/---

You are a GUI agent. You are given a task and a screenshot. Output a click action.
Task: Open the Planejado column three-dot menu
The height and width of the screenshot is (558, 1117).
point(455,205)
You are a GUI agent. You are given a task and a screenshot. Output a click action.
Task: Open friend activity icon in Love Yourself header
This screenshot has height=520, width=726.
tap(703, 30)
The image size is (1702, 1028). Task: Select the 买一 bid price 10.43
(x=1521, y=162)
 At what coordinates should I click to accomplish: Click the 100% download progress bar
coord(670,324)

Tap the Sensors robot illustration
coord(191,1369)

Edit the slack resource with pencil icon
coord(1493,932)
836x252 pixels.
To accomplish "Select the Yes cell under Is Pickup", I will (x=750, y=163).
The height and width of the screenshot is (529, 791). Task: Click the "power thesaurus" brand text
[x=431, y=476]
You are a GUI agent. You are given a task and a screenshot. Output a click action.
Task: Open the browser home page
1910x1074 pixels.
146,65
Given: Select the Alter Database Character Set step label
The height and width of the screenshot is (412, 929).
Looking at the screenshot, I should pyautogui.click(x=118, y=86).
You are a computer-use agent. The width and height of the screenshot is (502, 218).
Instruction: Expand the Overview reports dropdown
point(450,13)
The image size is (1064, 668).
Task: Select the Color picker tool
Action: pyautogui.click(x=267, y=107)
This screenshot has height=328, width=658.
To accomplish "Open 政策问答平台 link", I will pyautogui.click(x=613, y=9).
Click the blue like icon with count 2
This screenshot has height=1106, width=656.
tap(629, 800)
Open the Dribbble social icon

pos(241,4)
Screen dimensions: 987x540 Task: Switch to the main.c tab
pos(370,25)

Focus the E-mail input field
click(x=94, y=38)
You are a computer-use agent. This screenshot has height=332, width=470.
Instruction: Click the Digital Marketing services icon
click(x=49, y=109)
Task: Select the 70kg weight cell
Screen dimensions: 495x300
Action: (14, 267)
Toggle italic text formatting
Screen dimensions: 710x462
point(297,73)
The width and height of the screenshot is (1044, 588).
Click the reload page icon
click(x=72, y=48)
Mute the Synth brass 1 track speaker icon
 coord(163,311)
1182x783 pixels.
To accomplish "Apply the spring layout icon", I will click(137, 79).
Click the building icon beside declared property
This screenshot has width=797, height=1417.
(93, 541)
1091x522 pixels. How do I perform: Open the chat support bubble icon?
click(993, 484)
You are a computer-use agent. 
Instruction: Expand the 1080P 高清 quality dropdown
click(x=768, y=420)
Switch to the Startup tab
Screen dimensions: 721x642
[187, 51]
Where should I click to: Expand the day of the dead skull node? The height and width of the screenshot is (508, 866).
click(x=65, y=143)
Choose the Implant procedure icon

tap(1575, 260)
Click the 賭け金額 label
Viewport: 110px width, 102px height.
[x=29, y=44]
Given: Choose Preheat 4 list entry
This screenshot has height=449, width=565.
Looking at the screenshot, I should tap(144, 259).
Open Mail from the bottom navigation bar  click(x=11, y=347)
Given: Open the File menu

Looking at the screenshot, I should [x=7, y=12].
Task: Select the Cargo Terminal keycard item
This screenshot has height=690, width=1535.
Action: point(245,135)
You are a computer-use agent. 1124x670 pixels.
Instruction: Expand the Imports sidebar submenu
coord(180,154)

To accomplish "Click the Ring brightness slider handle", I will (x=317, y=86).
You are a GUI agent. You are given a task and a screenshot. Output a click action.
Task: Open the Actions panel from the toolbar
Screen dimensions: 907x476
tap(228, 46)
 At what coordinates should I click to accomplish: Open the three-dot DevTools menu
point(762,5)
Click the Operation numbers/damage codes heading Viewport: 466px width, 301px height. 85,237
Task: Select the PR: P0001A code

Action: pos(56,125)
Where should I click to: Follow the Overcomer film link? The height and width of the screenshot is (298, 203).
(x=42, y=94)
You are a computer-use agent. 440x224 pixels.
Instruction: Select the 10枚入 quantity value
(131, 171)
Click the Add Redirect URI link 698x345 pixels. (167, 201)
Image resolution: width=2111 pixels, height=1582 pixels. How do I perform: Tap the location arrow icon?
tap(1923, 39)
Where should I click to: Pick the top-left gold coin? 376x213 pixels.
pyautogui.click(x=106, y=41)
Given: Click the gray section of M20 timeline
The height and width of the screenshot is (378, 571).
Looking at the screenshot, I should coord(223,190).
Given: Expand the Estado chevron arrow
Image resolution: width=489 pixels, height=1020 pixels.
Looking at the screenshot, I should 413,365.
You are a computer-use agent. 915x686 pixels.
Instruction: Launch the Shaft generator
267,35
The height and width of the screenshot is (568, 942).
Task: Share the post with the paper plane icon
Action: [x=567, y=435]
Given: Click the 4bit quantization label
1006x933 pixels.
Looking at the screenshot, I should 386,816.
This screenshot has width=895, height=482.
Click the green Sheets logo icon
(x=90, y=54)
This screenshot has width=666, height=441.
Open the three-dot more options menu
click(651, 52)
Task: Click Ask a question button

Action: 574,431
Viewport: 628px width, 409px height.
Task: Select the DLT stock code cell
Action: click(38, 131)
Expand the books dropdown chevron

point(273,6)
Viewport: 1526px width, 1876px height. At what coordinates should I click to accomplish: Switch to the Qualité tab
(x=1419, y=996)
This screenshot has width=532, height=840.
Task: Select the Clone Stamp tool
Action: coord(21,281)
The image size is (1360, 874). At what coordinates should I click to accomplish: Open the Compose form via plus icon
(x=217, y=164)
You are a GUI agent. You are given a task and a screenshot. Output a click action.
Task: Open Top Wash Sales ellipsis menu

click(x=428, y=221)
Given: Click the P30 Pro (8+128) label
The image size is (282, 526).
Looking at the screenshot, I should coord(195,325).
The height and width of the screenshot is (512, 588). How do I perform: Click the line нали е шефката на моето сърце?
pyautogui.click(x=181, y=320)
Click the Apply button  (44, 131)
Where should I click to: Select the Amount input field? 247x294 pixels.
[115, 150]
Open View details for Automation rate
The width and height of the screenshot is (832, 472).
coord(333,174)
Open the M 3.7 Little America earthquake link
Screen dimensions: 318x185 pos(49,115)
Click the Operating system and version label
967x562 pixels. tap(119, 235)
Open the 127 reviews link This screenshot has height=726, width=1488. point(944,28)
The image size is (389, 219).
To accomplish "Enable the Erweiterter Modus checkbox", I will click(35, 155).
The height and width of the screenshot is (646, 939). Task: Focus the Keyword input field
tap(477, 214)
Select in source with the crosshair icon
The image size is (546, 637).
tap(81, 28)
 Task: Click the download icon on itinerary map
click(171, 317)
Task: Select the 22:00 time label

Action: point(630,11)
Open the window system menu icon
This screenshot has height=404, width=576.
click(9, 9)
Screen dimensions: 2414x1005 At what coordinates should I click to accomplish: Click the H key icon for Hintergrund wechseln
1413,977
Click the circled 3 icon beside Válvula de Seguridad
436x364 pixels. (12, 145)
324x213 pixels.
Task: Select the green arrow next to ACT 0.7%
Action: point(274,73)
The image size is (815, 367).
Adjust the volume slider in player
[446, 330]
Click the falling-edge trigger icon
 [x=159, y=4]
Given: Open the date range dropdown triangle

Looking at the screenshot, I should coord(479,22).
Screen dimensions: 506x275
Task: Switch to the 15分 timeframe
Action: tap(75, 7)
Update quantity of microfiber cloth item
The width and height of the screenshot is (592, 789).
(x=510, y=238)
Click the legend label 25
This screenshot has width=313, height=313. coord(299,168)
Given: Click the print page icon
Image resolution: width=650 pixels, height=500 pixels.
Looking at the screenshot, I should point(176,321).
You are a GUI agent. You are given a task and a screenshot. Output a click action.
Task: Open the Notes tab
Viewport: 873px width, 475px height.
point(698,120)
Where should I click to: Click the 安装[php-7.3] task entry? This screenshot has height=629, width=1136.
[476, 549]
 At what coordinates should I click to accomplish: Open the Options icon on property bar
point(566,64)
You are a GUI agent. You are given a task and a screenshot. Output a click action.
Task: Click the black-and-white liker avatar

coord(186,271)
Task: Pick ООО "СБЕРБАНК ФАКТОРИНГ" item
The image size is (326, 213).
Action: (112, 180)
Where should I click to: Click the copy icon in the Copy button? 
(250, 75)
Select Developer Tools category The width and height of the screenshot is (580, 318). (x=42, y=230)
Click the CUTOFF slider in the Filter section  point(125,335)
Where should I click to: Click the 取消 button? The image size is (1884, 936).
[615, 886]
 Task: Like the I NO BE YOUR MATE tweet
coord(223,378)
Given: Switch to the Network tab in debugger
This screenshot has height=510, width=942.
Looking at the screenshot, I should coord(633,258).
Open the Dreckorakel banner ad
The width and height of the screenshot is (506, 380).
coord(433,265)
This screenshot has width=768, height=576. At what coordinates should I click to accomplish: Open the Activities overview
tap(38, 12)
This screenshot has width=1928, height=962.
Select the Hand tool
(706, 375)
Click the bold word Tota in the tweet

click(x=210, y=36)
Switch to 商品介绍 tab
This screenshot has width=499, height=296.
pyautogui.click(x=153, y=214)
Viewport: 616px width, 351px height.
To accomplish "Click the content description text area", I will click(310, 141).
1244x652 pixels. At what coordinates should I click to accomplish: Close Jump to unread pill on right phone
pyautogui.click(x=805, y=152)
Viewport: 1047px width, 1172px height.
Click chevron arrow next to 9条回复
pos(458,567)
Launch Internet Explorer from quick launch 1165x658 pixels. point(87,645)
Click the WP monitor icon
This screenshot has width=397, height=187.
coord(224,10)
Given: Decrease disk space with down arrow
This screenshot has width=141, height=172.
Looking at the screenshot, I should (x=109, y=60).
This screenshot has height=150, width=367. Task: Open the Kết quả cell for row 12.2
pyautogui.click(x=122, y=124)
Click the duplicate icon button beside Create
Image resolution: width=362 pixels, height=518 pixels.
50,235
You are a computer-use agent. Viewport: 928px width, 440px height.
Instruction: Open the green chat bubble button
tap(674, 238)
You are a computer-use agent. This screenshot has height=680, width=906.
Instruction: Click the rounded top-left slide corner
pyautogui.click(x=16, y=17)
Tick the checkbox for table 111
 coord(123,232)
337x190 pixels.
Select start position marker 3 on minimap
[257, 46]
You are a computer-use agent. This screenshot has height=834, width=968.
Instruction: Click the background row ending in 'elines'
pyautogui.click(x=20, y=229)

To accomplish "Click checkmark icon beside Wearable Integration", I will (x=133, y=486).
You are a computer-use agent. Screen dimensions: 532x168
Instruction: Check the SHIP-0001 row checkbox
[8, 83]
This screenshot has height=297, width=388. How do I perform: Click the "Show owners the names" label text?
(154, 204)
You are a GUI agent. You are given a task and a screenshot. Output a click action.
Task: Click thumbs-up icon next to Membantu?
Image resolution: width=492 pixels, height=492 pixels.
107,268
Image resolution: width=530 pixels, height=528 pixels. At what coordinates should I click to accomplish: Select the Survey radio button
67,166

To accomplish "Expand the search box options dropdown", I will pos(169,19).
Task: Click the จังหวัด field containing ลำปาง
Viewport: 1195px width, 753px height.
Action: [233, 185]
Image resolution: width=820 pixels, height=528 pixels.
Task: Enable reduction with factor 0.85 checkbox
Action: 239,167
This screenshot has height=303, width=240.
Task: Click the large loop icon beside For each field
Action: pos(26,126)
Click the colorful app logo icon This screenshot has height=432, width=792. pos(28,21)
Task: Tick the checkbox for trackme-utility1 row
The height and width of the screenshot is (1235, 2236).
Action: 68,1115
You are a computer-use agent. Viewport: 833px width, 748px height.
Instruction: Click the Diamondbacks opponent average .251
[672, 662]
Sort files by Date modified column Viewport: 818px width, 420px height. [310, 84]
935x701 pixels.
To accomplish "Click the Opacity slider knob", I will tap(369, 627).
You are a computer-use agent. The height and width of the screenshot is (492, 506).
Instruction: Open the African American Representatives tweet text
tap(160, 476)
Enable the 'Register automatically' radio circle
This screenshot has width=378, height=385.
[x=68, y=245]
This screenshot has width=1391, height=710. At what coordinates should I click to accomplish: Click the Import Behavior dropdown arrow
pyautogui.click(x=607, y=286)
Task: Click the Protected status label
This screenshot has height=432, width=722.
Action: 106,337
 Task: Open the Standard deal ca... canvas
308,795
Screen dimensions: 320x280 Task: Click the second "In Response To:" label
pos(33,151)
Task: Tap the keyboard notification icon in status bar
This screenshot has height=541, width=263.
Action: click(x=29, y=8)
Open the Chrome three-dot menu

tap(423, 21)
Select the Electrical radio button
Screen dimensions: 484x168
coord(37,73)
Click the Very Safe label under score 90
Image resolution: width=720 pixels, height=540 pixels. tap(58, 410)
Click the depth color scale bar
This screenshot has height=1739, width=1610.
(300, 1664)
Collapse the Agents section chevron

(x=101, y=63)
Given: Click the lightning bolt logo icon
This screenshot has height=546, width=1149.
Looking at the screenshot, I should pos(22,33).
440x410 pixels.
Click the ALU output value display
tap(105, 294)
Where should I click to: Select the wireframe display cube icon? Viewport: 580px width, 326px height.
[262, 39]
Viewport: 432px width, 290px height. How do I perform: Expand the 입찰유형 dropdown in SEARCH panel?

\---

**PROBLEM DESCRIPTION:**
Copy out the items above, starting with the first line and ending with the line that contains "(x=1521, y=162)".

**THE ANSWER:**
You are a GUI agent. You are given a task and a screenshot. Output a click action.
Task: Open the Planejado column three-dot menu
The height and width of the screenshot is (558, 1117).
point(455,205)
You are a GUI agent. You are given a task and a screenshot. Output a click action.
Task: Open friend activity icon in Love Yourself header
This screenshot has height=520, width=726.
tap(703, 30)
The image size is (1702, 1028). Task: Select the 买一 bid price 10.43
(x=1521, y=162)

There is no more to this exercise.